Przybyszewski is an associate professor in the Department of History at the University of Notre Dame, where she teaches courses on legal and cultural history, including crime, the gap between popular and academic history, the era of the U.S. Civil War and Reconstruction, and the history of fashion and dress. She has been awarded research fellowships from the American Council of Learned Societies, the Program in Law and Public Affairs at the Woodrow Wilson School at Princeton University, the Virginia Center for the Humanities, the Institute for Legal Studies at the Law School at the University of Wisconsin-Madison, and the Mellon Foundation, among others. She is a member of Phi Beta Kappa.  

"The Lost Art of Dress" explains how Americans learned -- and forgot -- how to dress in the modern age. It draws on Przybyszewski's own collection of more than 700 dress and sewing manuals dating from the early 1900s, as well as research she conducted in numerous archives and libraries.

A skilled dressmaker from a long line of sewing women, Przybyszewski re-created garments from every decade of the 20th century as part of the research for her book. These included the one-hour dress that swept the nation in the 1920s, and the dishtowel dress, which she describes as a "bad idea from the 1970s." She tested the "Dress Doctors" prescription for thrift with variety by creating a many-way dress with several changes of collars and cuffs.

The Dress Doctors were a group of women, for the most part academics, who over the course of the first half of the 20th century taught Americans what to wear. Via clothing clubs, pamphlets and home economics courses, they instructed young women on how to put together a wardrobe that emphasized thrift and beauty. The Dress Doctors felt women were embarking on a new era of civic and social engagement and needed to learn how to look the part. Now in a time of fast fashion, where price and novelty rule, the lessons of the Dress Doctors have largely been forgotten. Przybyszewski has set out to resurrect their teachings.

 

The roster of Dress Doctors includes two names with Nebraska ties. Ruth O'Brien held a master's degree in chemistry from the University of Nebraska and became chief of the Division of Textiles and Clothing at the USDA's Bureau of Home Economics in 1923. Grace Margaret Morton, an associate professor of home economics and head of the textiles and clothing division at the University of Nebraska, wrote the widely influential textbook "The Arts of Costume and Personal Appearance."

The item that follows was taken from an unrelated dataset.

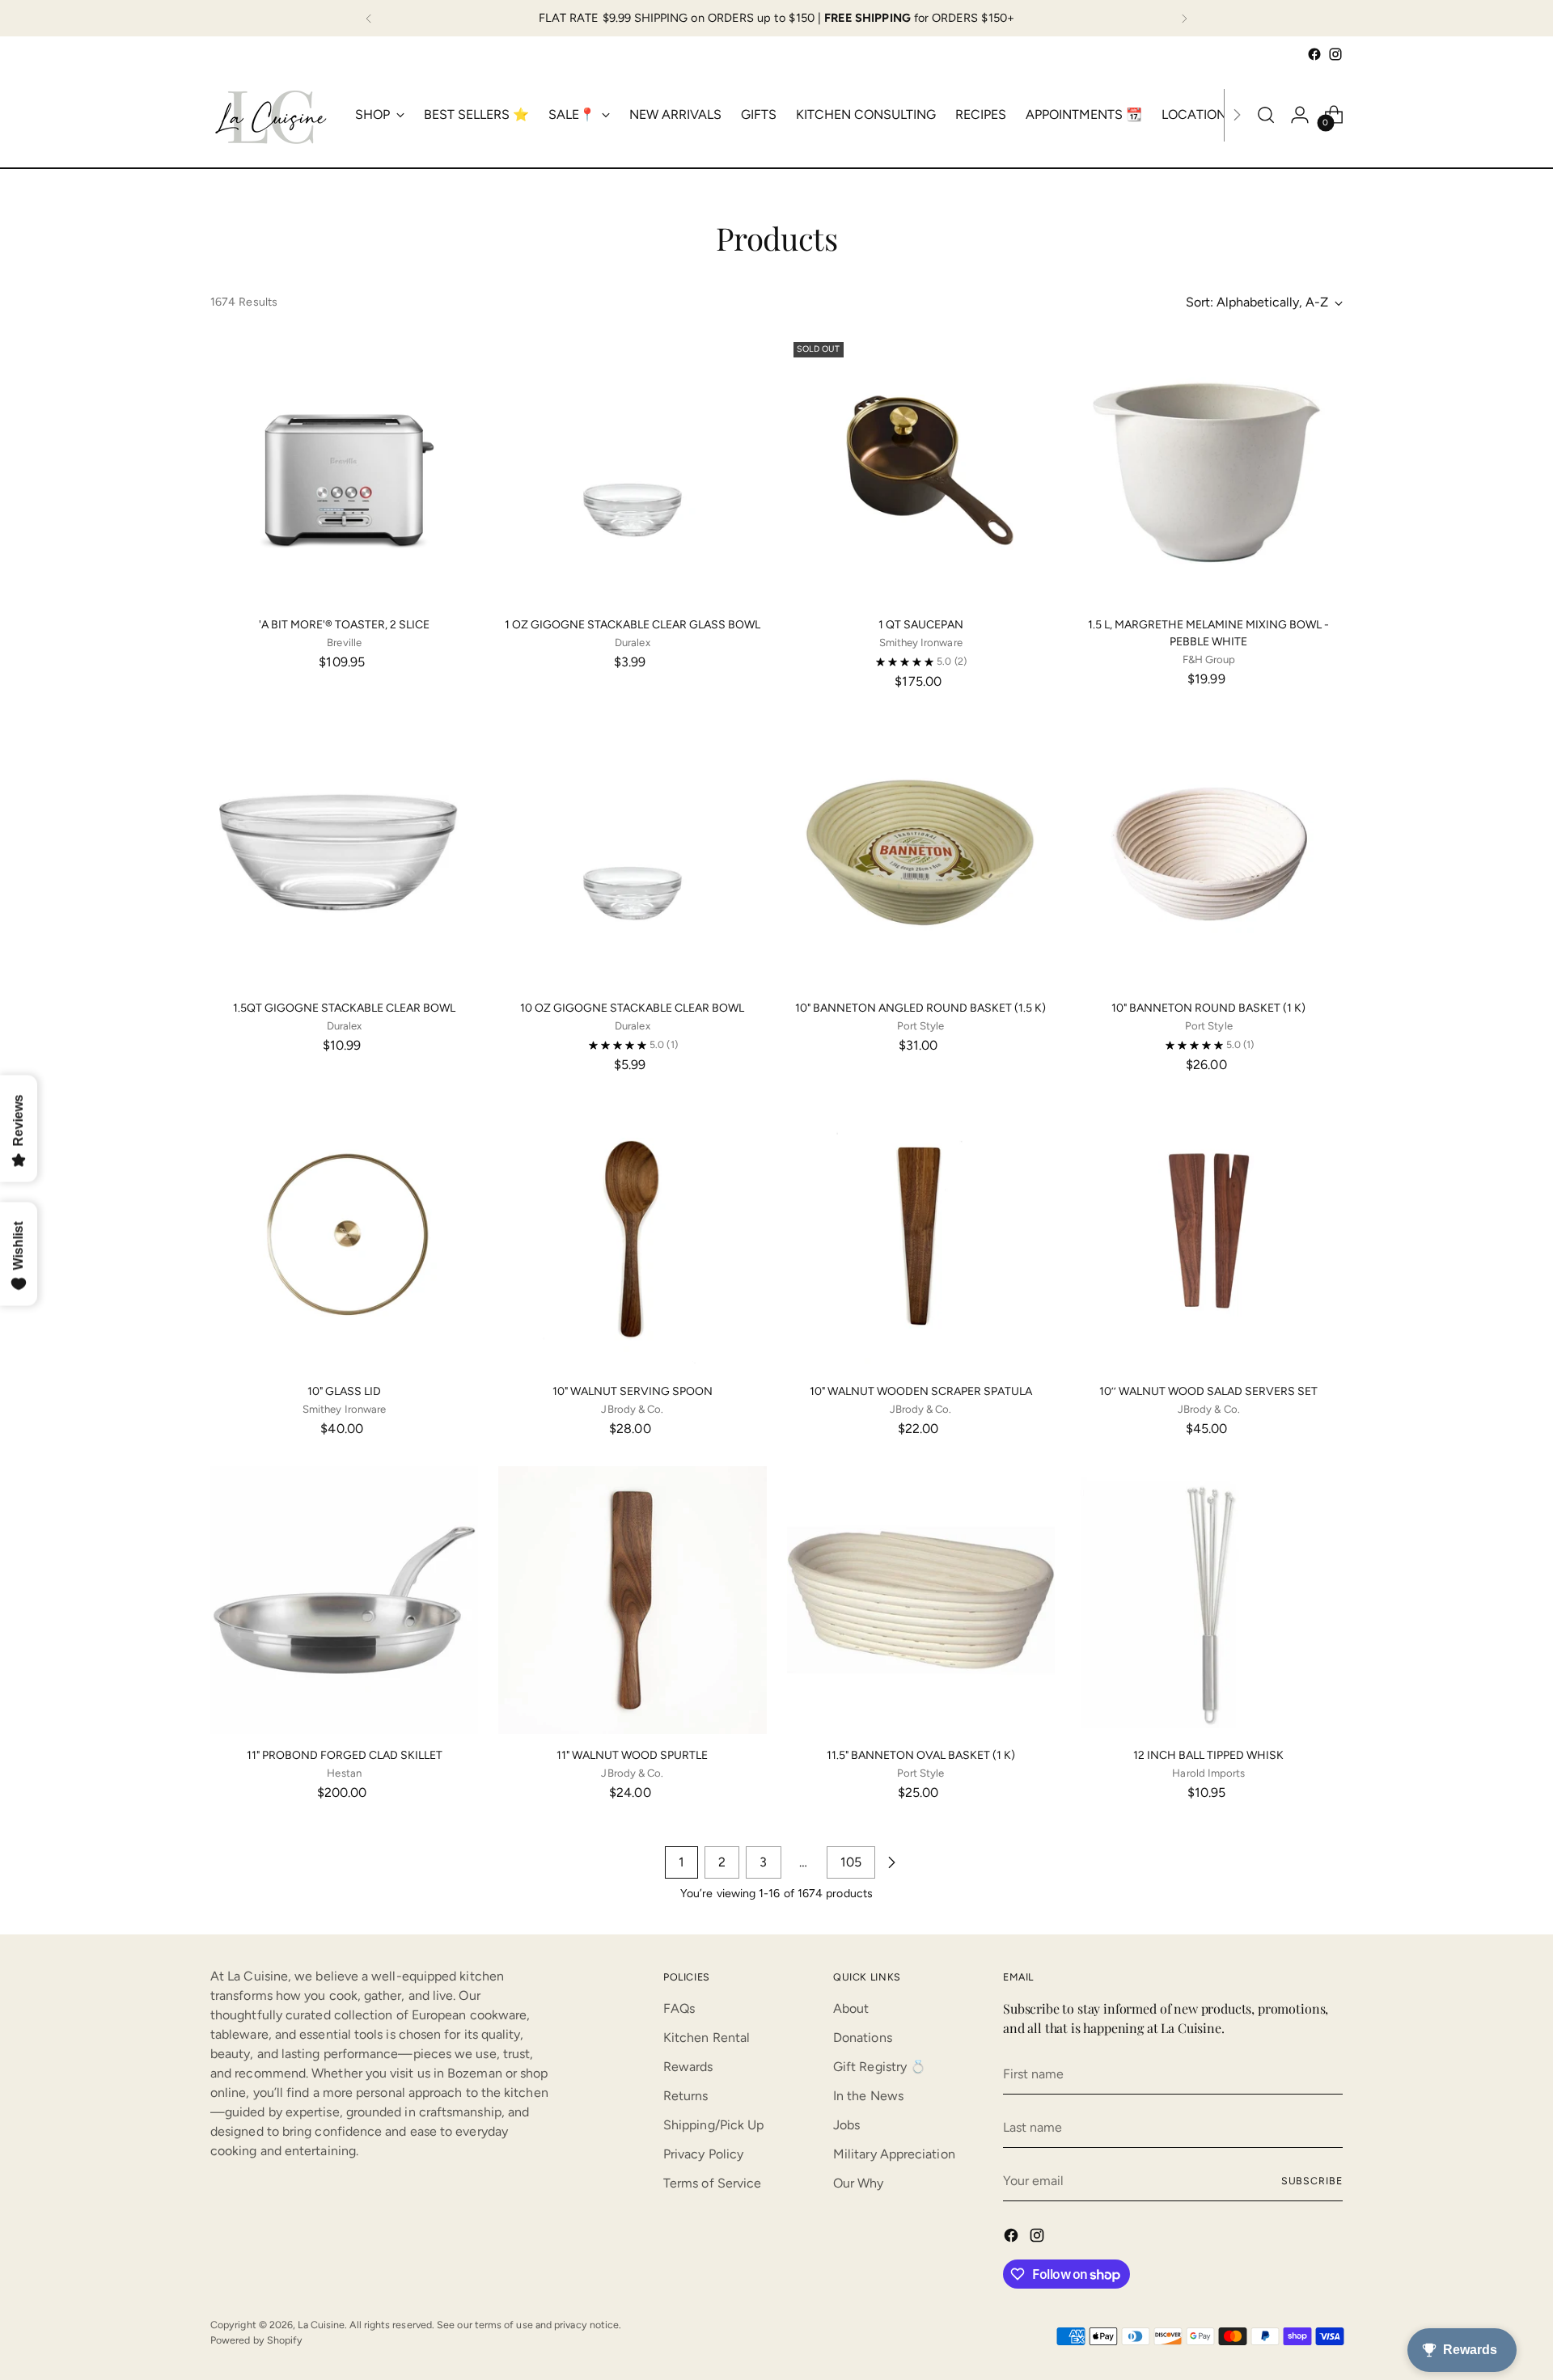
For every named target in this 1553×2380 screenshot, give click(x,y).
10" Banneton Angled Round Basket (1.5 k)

In addition to her public lecture at the Nebraska Union, Przybyszewski will meet with students and faculty in several courses and small group conversations in the Department of Textiles, Merchandising and Fashion Design and the Department of History. The lecture is funded and co-sponsored by the Dean's Office of the College of Education and Human Sciences, the UNL Faculty Senate Convocations Committee, the Department of History, the Women and Gender Studies Program, and the Friends of the Robert Hillestad Textiles Gallery.